# Dataset records

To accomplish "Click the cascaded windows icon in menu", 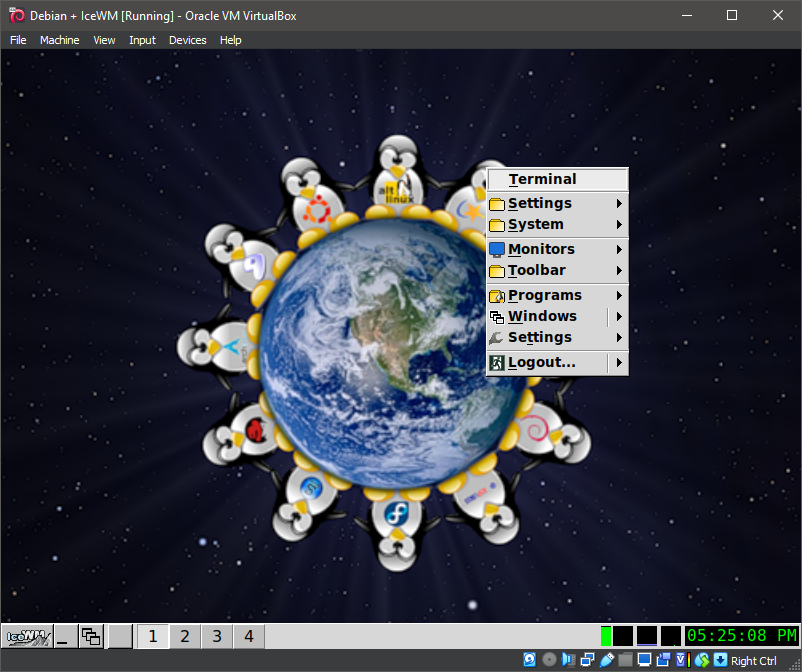I will point(497,317).
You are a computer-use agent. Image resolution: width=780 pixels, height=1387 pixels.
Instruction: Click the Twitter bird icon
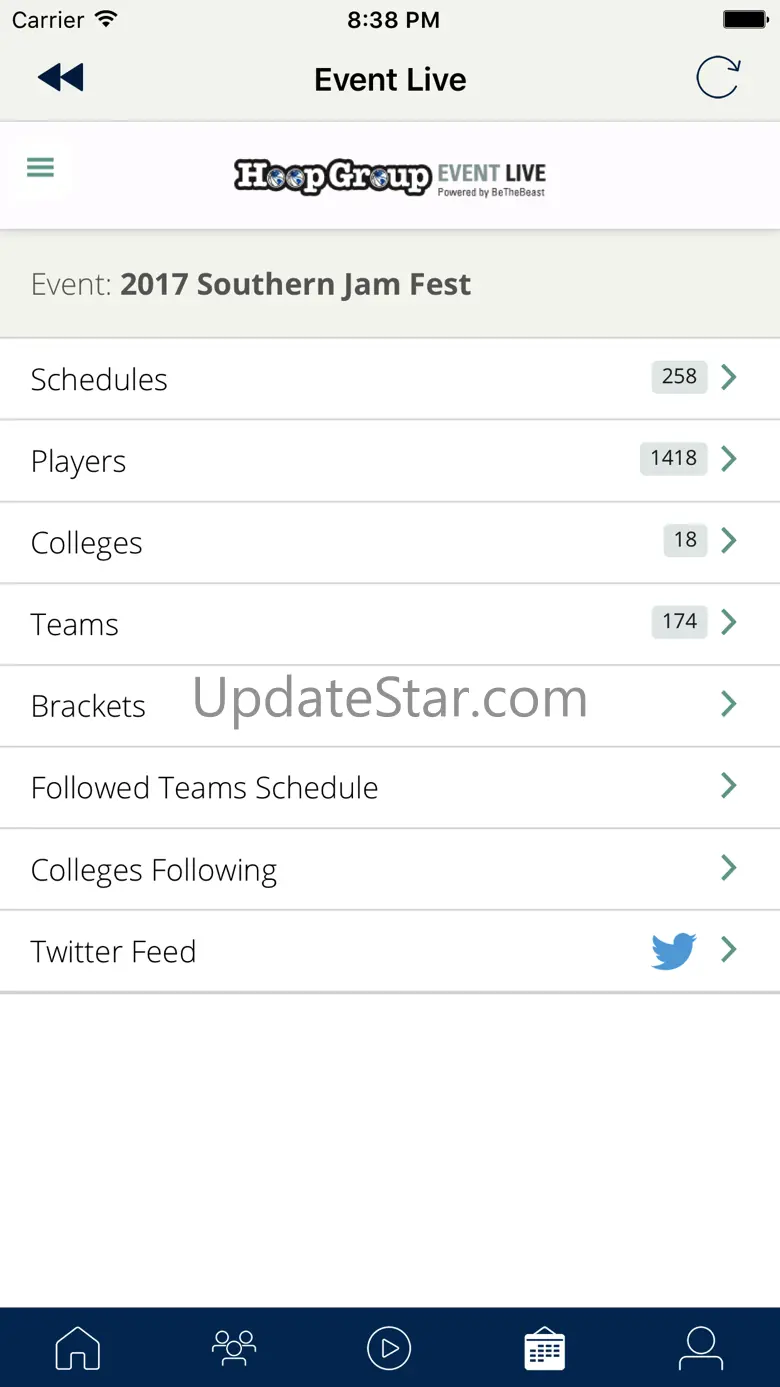[x=674, y=951]
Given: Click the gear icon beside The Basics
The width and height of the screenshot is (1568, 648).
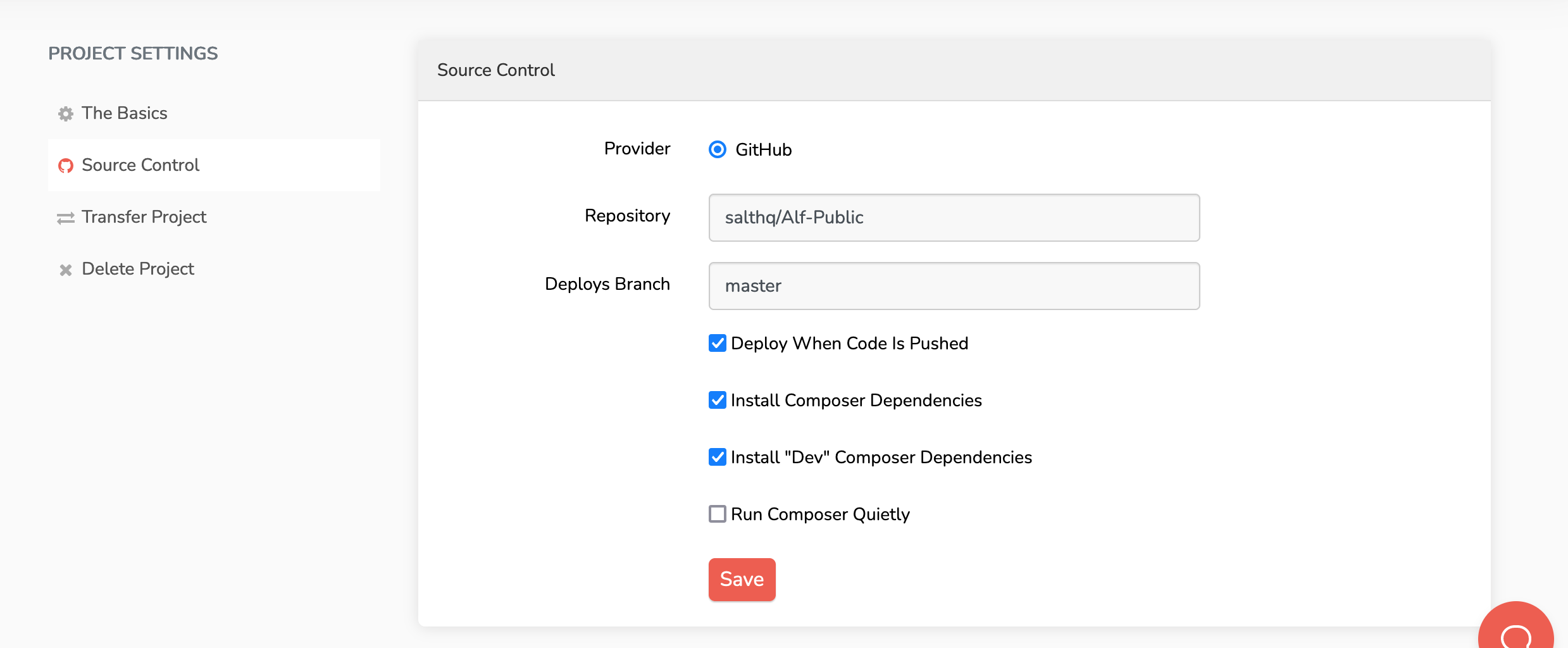Looking at the screenshot, I should click(66, 114).
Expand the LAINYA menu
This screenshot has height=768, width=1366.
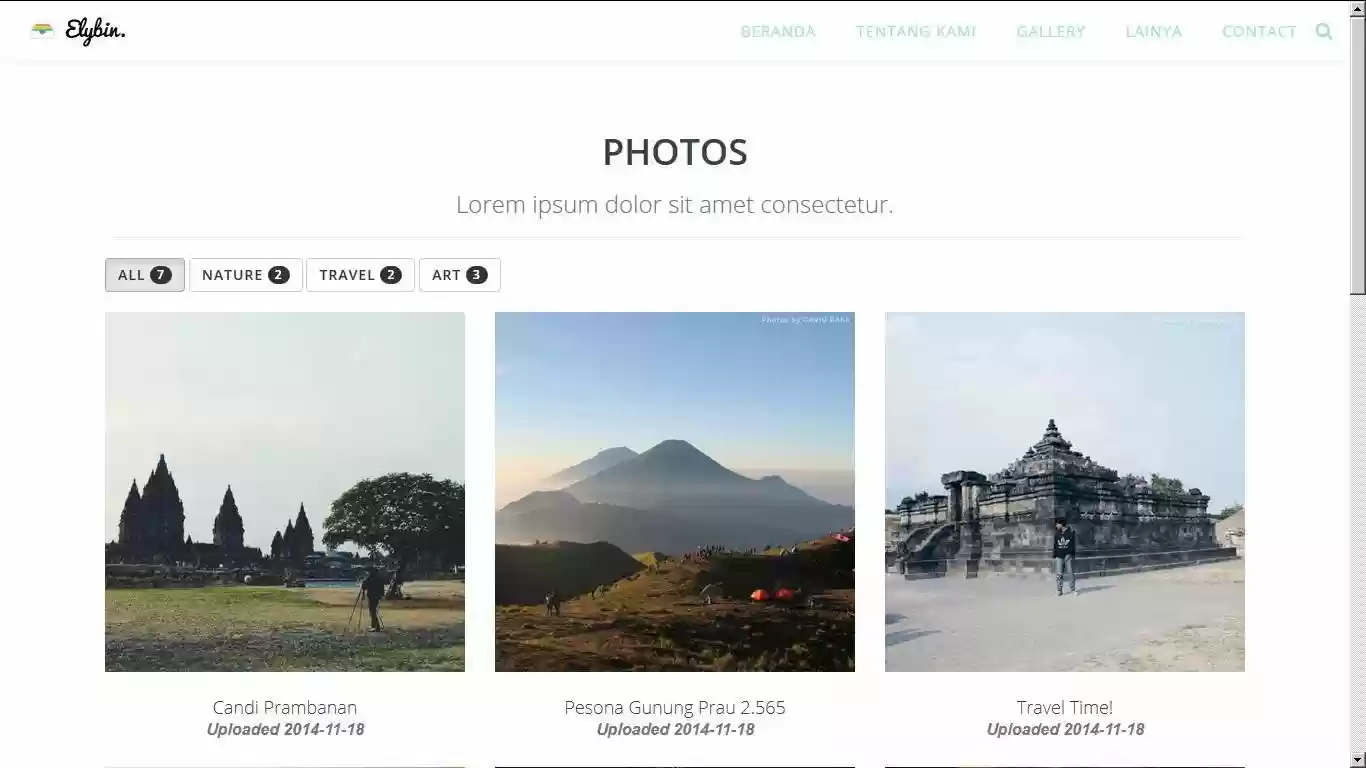coord(1153,31)
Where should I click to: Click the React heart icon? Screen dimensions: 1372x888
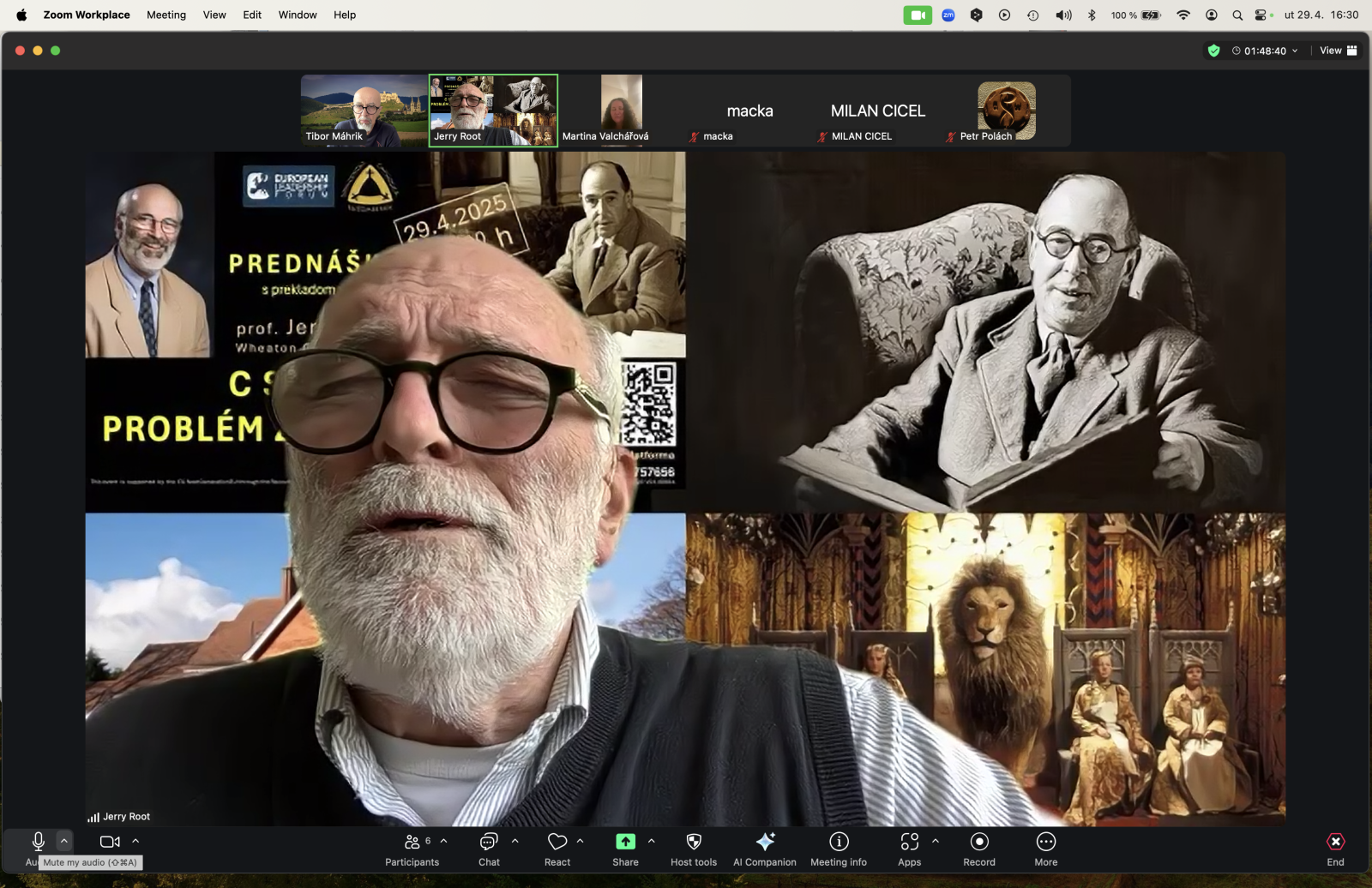pyautogui.click(x=557, y=843)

# Task brief
With all pictures omitted, return the lines from the line containing "Where should I" through the closing line of the listing above, exactly and inclusive.

# Result of the task
Where should I click to: Click the React heart icon? Screen dimensions: 1372x888
pyautogui.click(x=557, y=843)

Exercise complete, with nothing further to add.